La Scuola della Parola ci aiuta a comprendere che vivere la Quaresima e la Pasqua e la sua pienezza (Pentecoste) vuol dire appropriarsi dell’esperienza di un popolo che per prima l’ha vissuta (Israele nel tempo dell’Esodo); di un uomo che l’ha compiuta (Gesù di Nazaret); di un santo che l’ha esperimentata. Su questo itinerario spirituale la particolarità cristiana si incontra con l’universalità umana, facendo capire che un cammino pasquale può essere nell’esistenza di tutti. Soprattutto quando imperversa nella nostra vita la drammaticità degli eventi e ci pare di essere in balia di quel silenzio di Dio che Gesù stesso ha vissuto sulla croce. È proprio in questo passaggio sofferto che la Parola prima incontrata, ascoltata, meditata e poi pregata e testimoniata, diventa pregiato aiuto nel superare lo sconforto e luminoso memoriale dell’alleanza salvifica di Dio.
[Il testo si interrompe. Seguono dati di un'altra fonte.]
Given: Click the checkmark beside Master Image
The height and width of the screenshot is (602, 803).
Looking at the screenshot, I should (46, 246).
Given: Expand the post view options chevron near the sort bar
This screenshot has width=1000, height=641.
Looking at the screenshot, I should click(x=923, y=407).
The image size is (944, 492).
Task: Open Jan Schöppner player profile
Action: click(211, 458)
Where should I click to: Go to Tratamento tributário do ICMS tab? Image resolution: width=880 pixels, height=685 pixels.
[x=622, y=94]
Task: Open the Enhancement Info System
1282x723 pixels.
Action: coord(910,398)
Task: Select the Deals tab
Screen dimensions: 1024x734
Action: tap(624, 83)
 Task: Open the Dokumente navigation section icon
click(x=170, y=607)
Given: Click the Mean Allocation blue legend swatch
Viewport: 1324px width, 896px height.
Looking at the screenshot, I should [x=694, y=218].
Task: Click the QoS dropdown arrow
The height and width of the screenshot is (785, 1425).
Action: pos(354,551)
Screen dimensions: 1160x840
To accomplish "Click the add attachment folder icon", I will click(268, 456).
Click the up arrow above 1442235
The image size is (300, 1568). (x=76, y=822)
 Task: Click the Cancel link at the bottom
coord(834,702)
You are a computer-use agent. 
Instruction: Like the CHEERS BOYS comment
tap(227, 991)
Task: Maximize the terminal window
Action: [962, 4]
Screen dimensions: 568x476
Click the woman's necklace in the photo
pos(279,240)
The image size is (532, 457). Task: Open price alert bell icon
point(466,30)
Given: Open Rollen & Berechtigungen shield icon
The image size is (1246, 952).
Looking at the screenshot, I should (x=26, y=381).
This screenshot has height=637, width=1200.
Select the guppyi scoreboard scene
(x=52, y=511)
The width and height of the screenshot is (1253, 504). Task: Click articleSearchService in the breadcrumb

Se dunque la Quaresima è un cammino che ci porta a conoscere sempre più il mistero di Dio attraverso il sacrificio pasquale di suo Figlio, dovremmo chiederci: io a che punto sono nel mio cammino di fede?
Credo che le risposte vadano date, anzitutto, in riferimento ad una storia di fede, come quella narrata dalla Parola di Dio, ma anche a quella di quegli uomini e donne che hanno saputo fare di se stessi evangeli viventi, come ad esempio santa Paola Elisabetta Cerioli.
Nella vicenda di questa santa e nostra fondatrice, il mistero pasquale si comprende principalmente considerando la sua vita nel tempo del «passaggio» dal vecchio al nuovo, da madre a fondatrice, da se stessa a Dio, in quell’esperienza di vuoto e di silenzio che lei ha vissuto al Gromo di Bergamo. L’anno è quello del 1854/1855, tempo in cui lei, in preda allo sconforto, alla desolazione e alla cupa sensazione del fallimento, comincia a mettersi con decisione sempre più nelle mani di Dio, facendo del suo tormento quotidiano il luogo della manifestazione, della tenerezza e della potenza di Dio per lei. Inoltre il mistero pasquale in lei si comprende quando identifica la sua vita di madre provata (senza marito, senza figli, sola) con la Vergine dei dolori ai piedi della croce, e attinge da lei quella forza e quello stimolo necessari ad incontrare nuovamente Gesù.
Quando il dolore sembra soffocarci e le domande incupiscono la nostra vita e i dubbi trasmettono incertezza, è inutile deprecare il silenzio di Dio, stiamo vivendo la nostra settimana di passione dalla quale per fede sappiamo che scaturirà una nuova vita.
La storia della salvezza compiuta in Cristo e la testimonianza dei nostri santi ci aiutino a comprendere sempre meglio che la nostra vita attende di essere compiuta e salvata unicamente in Cristo risorto.
Un caro saluto e un sentito augurio di buona Pasqua.